Once you reach the line with "Viewport: 1366px width, 768px height.", transcribe it and every line after it to the end of the records, exactly, but not the pictures.

....

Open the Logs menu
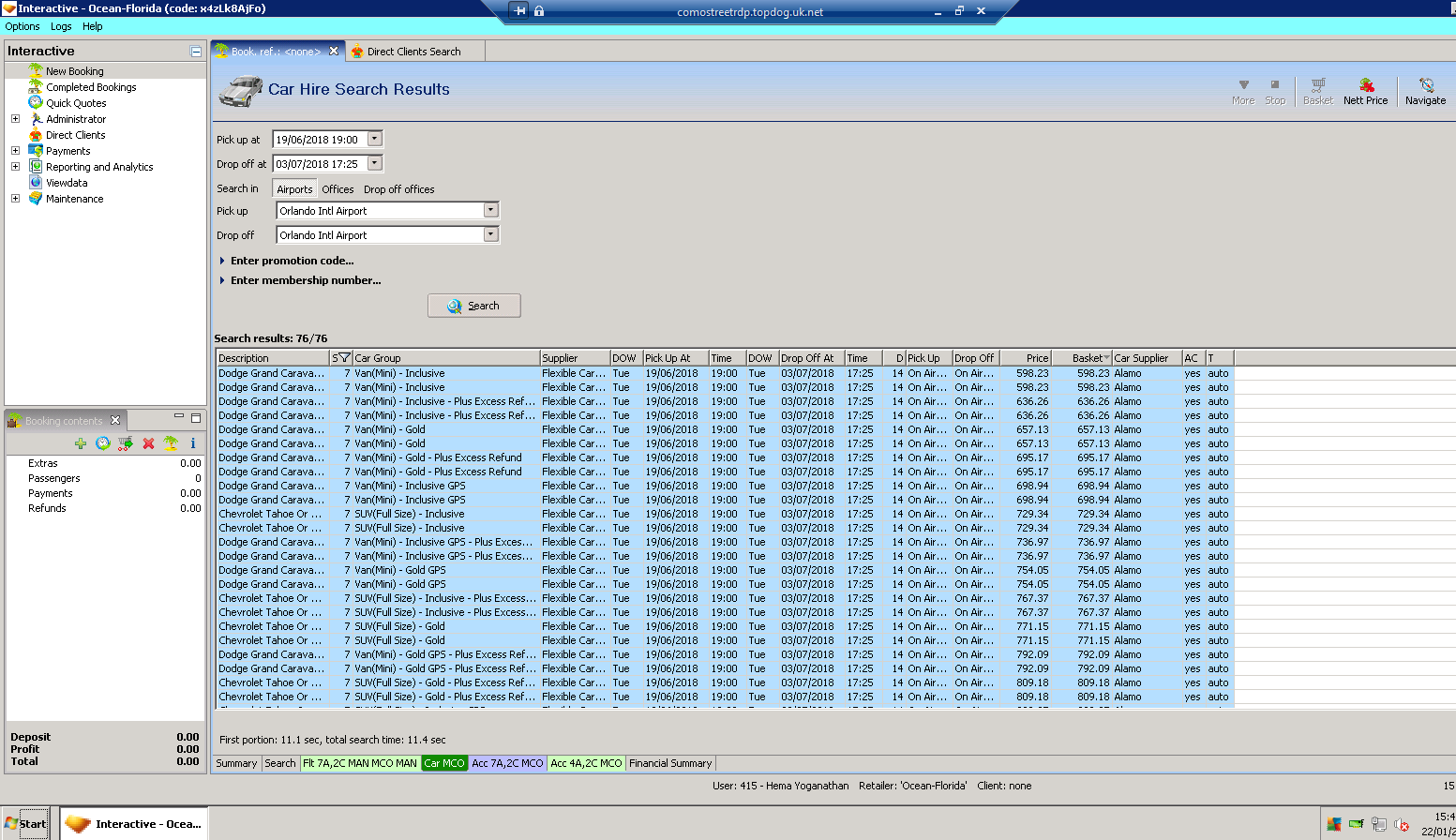This screenshot has height=840, width=1456. [x=61, y=26]
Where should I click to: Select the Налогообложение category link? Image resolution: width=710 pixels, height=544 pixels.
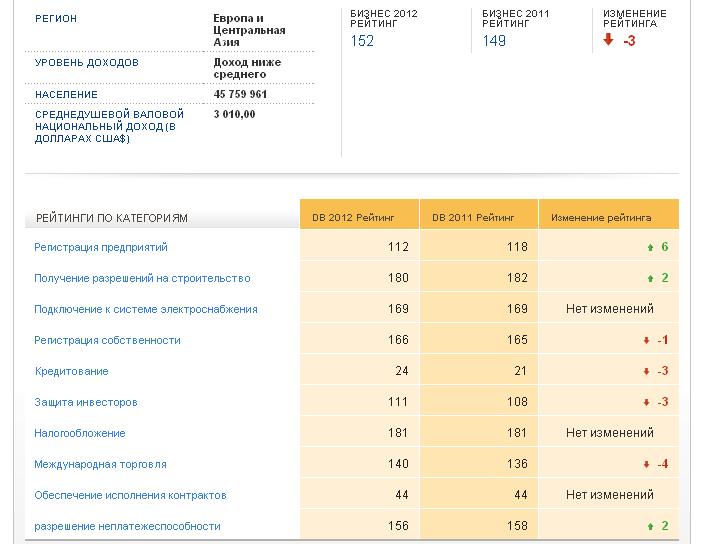80,433
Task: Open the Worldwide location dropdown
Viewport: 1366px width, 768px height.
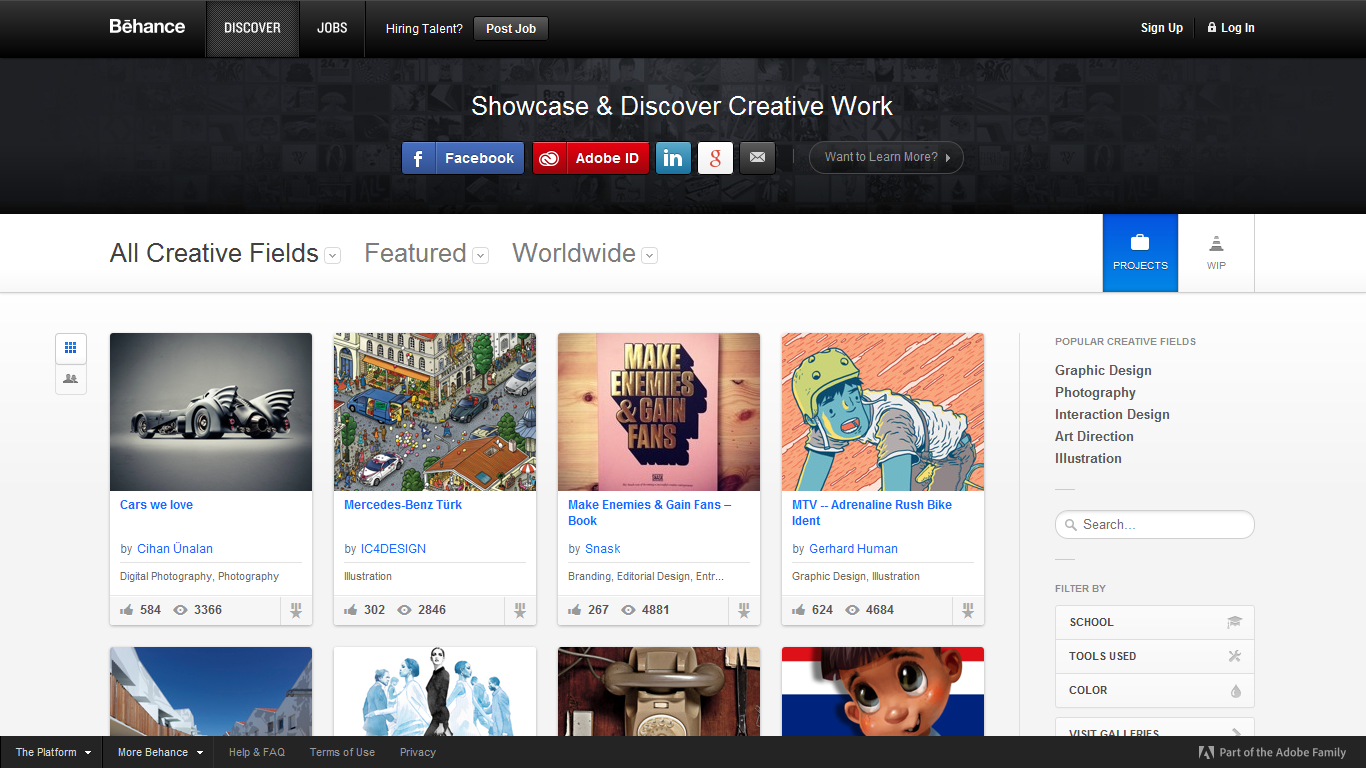Action: (x=649, y=255)
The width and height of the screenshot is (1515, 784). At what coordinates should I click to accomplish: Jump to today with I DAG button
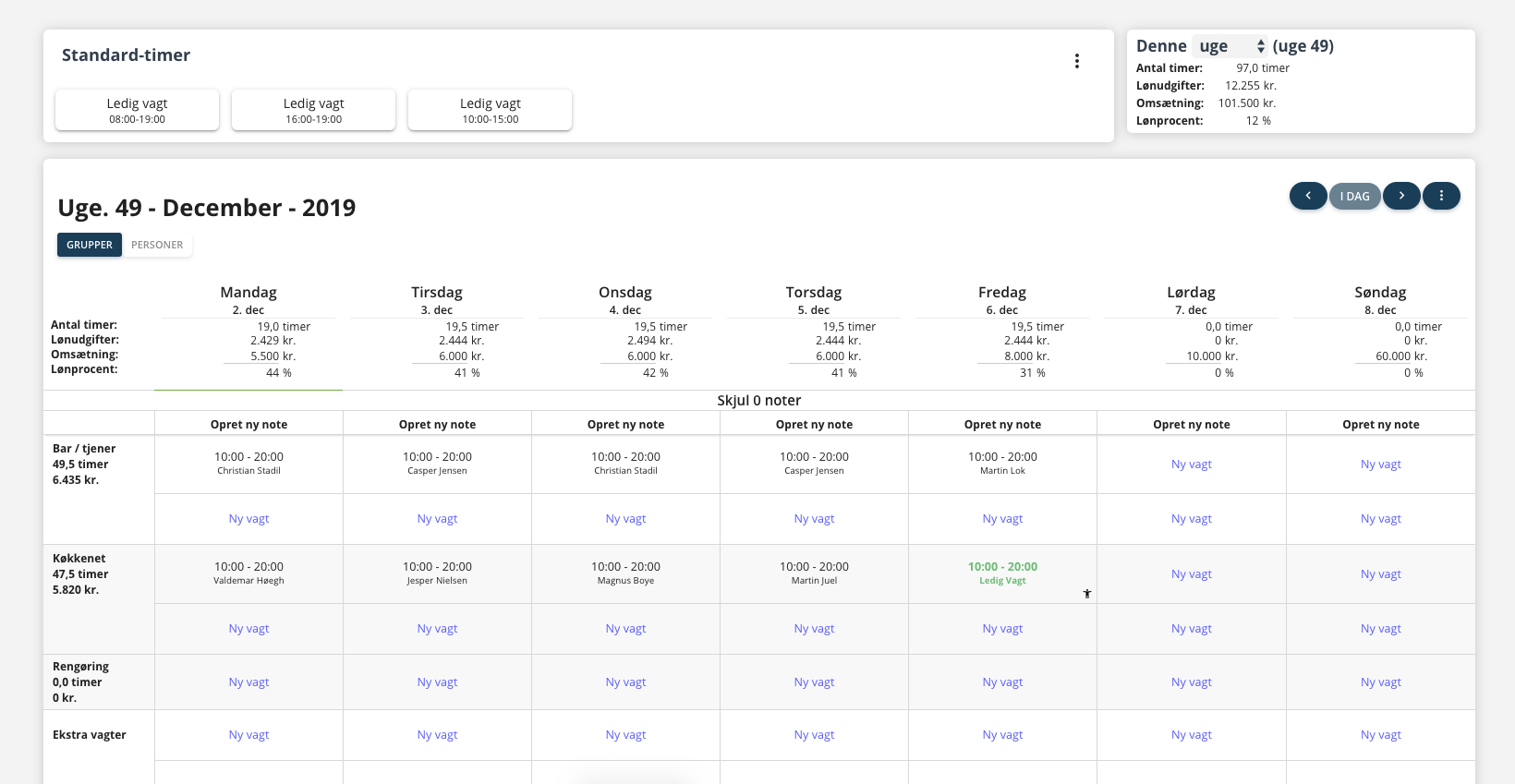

....

◆ YOUR RESPONSE ◆
Viewport: 1366px width, 768px height.
Action: (x=649, y=255)
The width and height of the screenshot is (1515, 784). At what coordinates should I click to accomplish: Jump to today with I DAG button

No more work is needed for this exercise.